**抜粋テキスト**
......
図2図1に示すカードリーダの前端側部分の構成を説明するための斜視図であり、(A)はシャッタ部材の動作が制限されている状態を示す図、(B)はシャッタ部材の動作の制限が解除されている状態を示す図である。
図3図2に示すカードリーダの前端側部分の正面図であり、(A)はシャッタ部材の動作が制限されている状態を示す図、(B)はシャッタ部材の動作の制限が解除されている状態を示す図である。
図4図2に示すカードリーダの前端側部分の平面図であり、(A)はシャッタ部材の動作が制限されている状態を示す図、(B)はシャッタ部材の動作の制限が解除されている状態を示す図である。
図5図2に示すシャッタ部材の付勢状態を説明するための概略図である。
【発明を実施するための形態】
【0019】
以下、図面を参照しながら、本発明の実施の形態を説明する。
【0020】
(カードリーダの概略構成)
図1は、本発明の実施の形態にかかるカードリーダ1の斜視図である。図2は、図1に示すカードリーダ1の前端側部分の構成を説明するための斜視図であり、(A)はシャッタ部材7の動作が制限されている状態を示す図、(B)はシャッタ部材7の動作の制限が解除されている状態を示す図である。
【0021】
本形態のカードリーダ1は、カード2に記録されたデータの読取りやカード2へのデータの記録を行うための装置であり、ATM(Automated Teller Machine)等の所定の上位装置に搭載されて使用される。カードリーダ1には、カード2が挿入されるカード挿入口3と、カード挿入口3に挿入されたカード2が通過するカード通過路4とが形成されている。カード通過路4は、カード挿入口3に繋がるように形成されている。
......
**資料**

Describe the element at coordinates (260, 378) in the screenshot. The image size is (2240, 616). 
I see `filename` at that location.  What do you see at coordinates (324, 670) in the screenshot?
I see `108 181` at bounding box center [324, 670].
......
**やること**
抜粋テキストにある次の一文を英語に訳してください。「本形態のカードリーダ1は、カード2に記録されたデータの読取りやカード2へのデータの記録を行うための装置であり、ATM(Automated Teller Machine)等の所定の上位装置に搭載されて使用される。」

**解答例**
The card reader 1 of this embodiment is a device for reading data recorded on a card 2 and for recording data onto the card 2, and it is used while mounted in a predetermined host device such as an ATM (Automated Teller Machine).